Il ne s’agit évidemment pas de faire des généralités.
Mais il m’est arrivé de ressentir des regards insistants, des formes de jugement implicite, comme si je n’avais pas pleinement ma place dans ces espaces.
Le paradoxe des discriminations
Les personnes LGBTQIA+ rappellent souvent, à juste titre, qu’elles peuvent être confrontées à des discriminations.
Ces réalités existent, elles sont documentées, et elles doivent être reconnues.
Mais ces expériences m’amènent aussi à m’interroger sur un paradoxe plus large.
Car dans certains contextes, ceux qui dénoncent les discriminations peuvent eux-mêmes reproduire, parfois sans en avoir conscience, des mécanismes d’exclusion envers d’autres différences.
Sur certaines applications de rencontre, par exemple, les normes du corps et de la désirabilité peuvent être particulièrement fortes.
Et certaines différences — comme le handicap — semblent parfois constituer un critère d’exclusion immédiat.
Cette situation pose une question simple, mais profondément inconfortable :
comment lutter contre les discriminations si l’on reproduit, parfois, des logiques similaires envers d’autres ?
Il ne s’agit pas de pointer du doigt une communauté en particulier.
Ces mécanismes existent dans tous les groupes humains.
Mais cela rappelle peut-être une chose essentielle :
la lutte contre les discriminations ne peut pas être sélective.
Elle ne peut pas défendre certaines différences tout en en invisibilisant d’autres.
Sinon, le risque est de remplacer une norme par une autre.
Le handicap et l’amour
L’amour est souvent présenté comme une évidence universelle.
Quelque chose de simple, de naturel, qui concernerait tout le monde de la même manière.

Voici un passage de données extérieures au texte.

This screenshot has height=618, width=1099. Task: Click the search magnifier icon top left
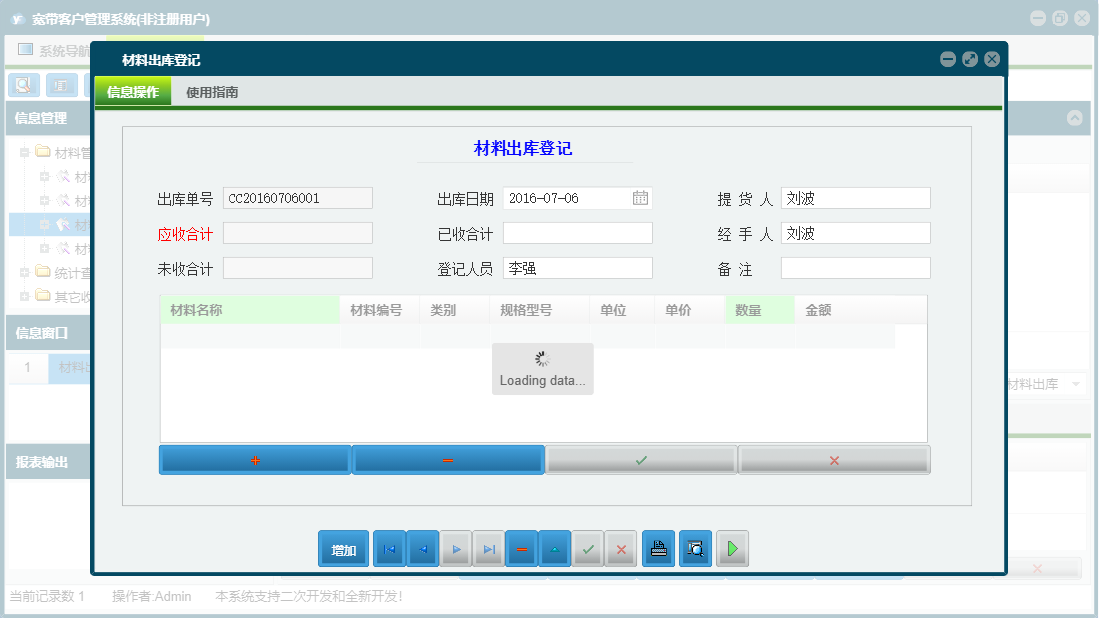(22, 85)
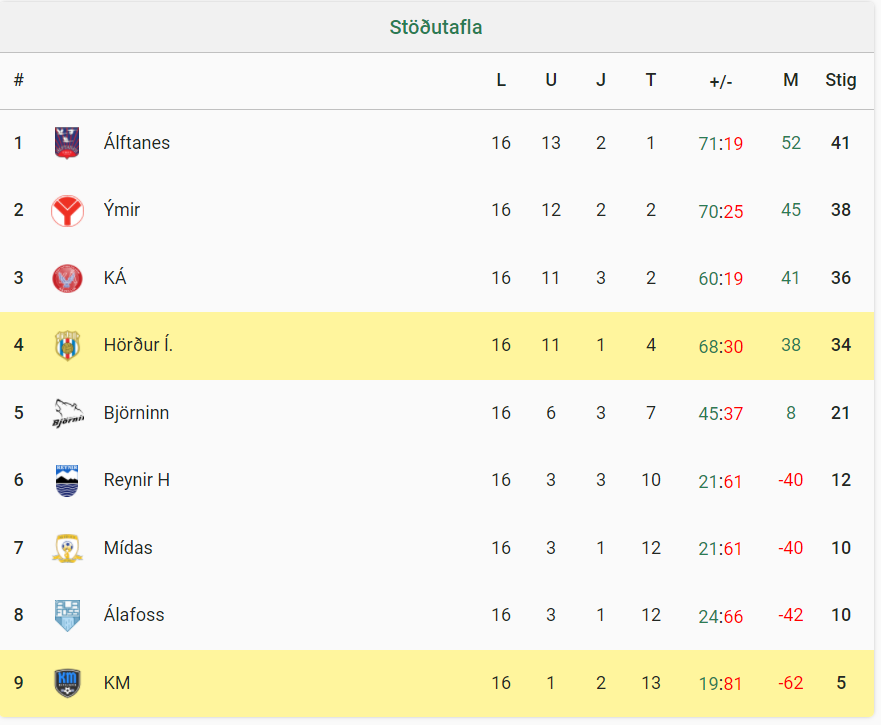This screenshot has width=881, height=725.
Task: Click the Álftanes club crest
Action: click(67, 143)
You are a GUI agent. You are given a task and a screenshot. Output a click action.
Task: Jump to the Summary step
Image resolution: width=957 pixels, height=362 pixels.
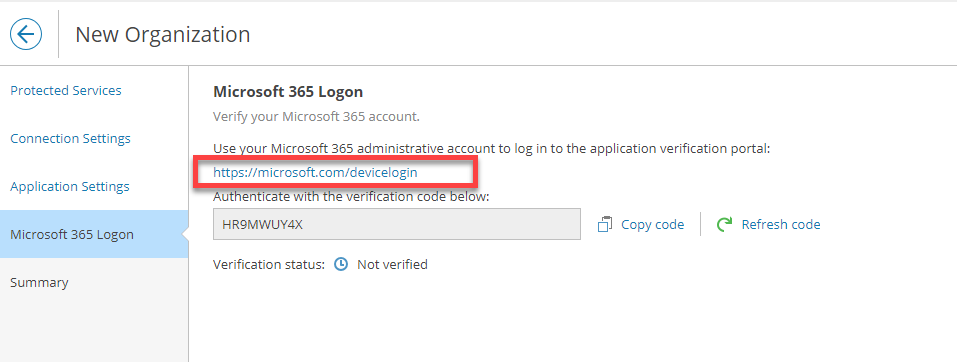tap(39, 283)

Mais dans la réalité, l’accès à l’amour n’est pas toujours égal.
Pour les personnes en situation de handicap, il peut être traversé par des obstacles invisibles, mais bien réels.
Le regard social joue un rôle central.
Le handicap est encore souvent associé, dans les représentations collectives, à une forme d’asexualité, comme si les personnes concernées n’étaient pas perçues comme des partenaires possibles.
Comme si elles échappaient, malgré elles, au champ du désir.
Ces représentations ne sont pas toujours exprimées clairement.
Mais elles se manifestent dans les attitudes, dans les silences, dans les absences de projection.
Dans le fait de ne pas être envisagé comme quelqu’un avec qui l’on pourrait construire une relation.
Cela peut créer un décalage particulier.
Non pas seulement dans la rencontre, mais dans la manière dont on se perçoit soi-même.
Car le regard des autres finit parfois par influencer le regard que l’on porte sur soi.
Pourtant, aimer et être aimé ne dépend pas d’une norme corporelle.
Cela relève d’une rencontre, d’une sensibilité, d’une histoire.
Et peut-être que le véritable enjeu est là :
sortir d’une vision du corps comme critère principal de la relation, pour revenir à ce qui fait la singularité des individus.
Le handicap ne supprime pas le désir.
Il ne supprime pas l’amour.
Mais il vient parfois se confronter à une société qui peine encore à reconnaître ces dimensions.
Et c’est sans doute dans ce décalage que naissent certaines incompréhensions, mais aussi certaines blessures.
À travers ces expériences, une chose apparaît avec une certaine évidence :
ce n’est pas tant la différence qui pose problème,
mais le regard que la société porte sur elle.
Le handicap, comme d’autres réalités, ne crée pas en lui-même l’exclusion.
C’est le jugement, les normes, les représentations qui, bien souvent, en sont à l’origine.
Lorsque plusieurs différences se croisent, ce regard peut devenir encore plus exigeant, parfois plus dur, parfois plus invisible.
Comme si certaines identités étaient plus facilement acceptées que d’autres.
Comme si, au fond, la diversité avait ses propres limites.
Et pourtant, une personne ne se résume jamais à une seule dimension.
Elle est faite de multiples facettes, qui ne devraient jamais avoir à se justifier d’exister ensemble.
Peut-être que le véritable enjeu n’est pas seulement de revendiquer le droit d’être différent.
Mais d’apprendre, collectivement, à accepter que ces différences puissent coexister,
sans hiérarchie, sans condition, sans exclusion.
Car être différent ne devrait jamais obliger à choisir quelle part de soi mérite d’exister.